*** Begin section ***

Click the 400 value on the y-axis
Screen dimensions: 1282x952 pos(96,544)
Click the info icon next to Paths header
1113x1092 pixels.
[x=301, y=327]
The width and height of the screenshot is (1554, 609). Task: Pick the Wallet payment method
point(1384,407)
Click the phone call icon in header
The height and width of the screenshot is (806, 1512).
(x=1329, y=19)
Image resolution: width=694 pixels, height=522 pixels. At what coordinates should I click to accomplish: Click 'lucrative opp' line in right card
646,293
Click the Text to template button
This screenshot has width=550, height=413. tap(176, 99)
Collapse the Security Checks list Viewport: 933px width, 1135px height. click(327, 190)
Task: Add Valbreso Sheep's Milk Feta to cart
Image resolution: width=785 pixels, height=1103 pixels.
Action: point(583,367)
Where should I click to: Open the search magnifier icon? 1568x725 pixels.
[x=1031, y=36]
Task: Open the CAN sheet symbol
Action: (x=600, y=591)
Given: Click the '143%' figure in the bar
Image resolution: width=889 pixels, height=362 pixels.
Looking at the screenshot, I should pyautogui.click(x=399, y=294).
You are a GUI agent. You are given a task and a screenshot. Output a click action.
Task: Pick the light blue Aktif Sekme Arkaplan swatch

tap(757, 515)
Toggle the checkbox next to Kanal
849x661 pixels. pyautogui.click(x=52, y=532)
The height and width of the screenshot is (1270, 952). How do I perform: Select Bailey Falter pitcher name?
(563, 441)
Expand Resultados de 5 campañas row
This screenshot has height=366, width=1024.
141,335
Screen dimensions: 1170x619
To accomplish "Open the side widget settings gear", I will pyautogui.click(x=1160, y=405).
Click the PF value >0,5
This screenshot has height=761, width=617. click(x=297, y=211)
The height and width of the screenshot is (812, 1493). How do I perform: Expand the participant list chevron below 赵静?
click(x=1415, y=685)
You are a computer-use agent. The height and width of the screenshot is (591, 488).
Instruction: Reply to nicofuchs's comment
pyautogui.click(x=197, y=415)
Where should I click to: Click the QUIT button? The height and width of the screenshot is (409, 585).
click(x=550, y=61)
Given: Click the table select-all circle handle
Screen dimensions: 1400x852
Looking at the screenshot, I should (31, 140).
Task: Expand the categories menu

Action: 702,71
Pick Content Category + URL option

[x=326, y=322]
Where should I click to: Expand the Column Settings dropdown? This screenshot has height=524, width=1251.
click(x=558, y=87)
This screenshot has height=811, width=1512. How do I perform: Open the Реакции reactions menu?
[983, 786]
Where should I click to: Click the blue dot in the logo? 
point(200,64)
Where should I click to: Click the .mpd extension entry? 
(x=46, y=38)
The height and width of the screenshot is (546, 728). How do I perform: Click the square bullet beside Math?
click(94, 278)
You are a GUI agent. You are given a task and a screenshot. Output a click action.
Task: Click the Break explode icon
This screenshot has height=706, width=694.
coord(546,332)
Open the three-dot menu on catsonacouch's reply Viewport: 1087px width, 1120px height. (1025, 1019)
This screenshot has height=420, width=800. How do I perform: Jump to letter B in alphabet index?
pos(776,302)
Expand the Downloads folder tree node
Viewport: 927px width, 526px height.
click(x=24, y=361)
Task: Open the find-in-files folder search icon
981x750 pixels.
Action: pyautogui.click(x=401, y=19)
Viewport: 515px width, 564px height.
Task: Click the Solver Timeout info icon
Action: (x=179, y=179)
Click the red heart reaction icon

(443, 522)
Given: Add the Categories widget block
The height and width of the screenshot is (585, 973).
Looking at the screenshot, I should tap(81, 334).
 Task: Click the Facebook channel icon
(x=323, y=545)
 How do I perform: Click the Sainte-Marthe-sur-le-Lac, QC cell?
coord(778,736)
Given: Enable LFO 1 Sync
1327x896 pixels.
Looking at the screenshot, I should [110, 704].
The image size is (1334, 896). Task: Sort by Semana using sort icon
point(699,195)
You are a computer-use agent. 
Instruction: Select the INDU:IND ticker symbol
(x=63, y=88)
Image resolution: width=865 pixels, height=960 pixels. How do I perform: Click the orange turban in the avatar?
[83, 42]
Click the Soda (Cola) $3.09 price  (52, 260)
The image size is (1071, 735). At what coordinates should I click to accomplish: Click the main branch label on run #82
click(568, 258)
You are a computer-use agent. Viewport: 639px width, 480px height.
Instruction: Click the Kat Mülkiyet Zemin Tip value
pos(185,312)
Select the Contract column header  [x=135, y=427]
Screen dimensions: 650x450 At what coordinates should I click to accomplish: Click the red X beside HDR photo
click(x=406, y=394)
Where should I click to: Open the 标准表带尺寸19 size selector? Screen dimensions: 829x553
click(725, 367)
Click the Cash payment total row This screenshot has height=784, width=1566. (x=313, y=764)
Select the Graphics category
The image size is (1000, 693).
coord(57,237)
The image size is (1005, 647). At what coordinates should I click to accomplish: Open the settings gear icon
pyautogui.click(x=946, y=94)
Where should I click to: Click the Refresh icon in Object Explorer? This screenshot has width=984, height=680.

*** End section ***

An exact, complete copy of the lines above from the one with "Image resolution: width=785" through the one with "Given: Click the '143%' figure in the bar" is the whole answer.

Image resolution: width=785 pixels, height=1103 pixels.
Action: point(583,367)
Where should I click to: Open the search magnifier icon? 1568x725 pixels.
[x=1031, y=36]
Task: Open the CAN sheet symbol
Action: (x=600, y=591)
Given: Click the '143%' figure in the bar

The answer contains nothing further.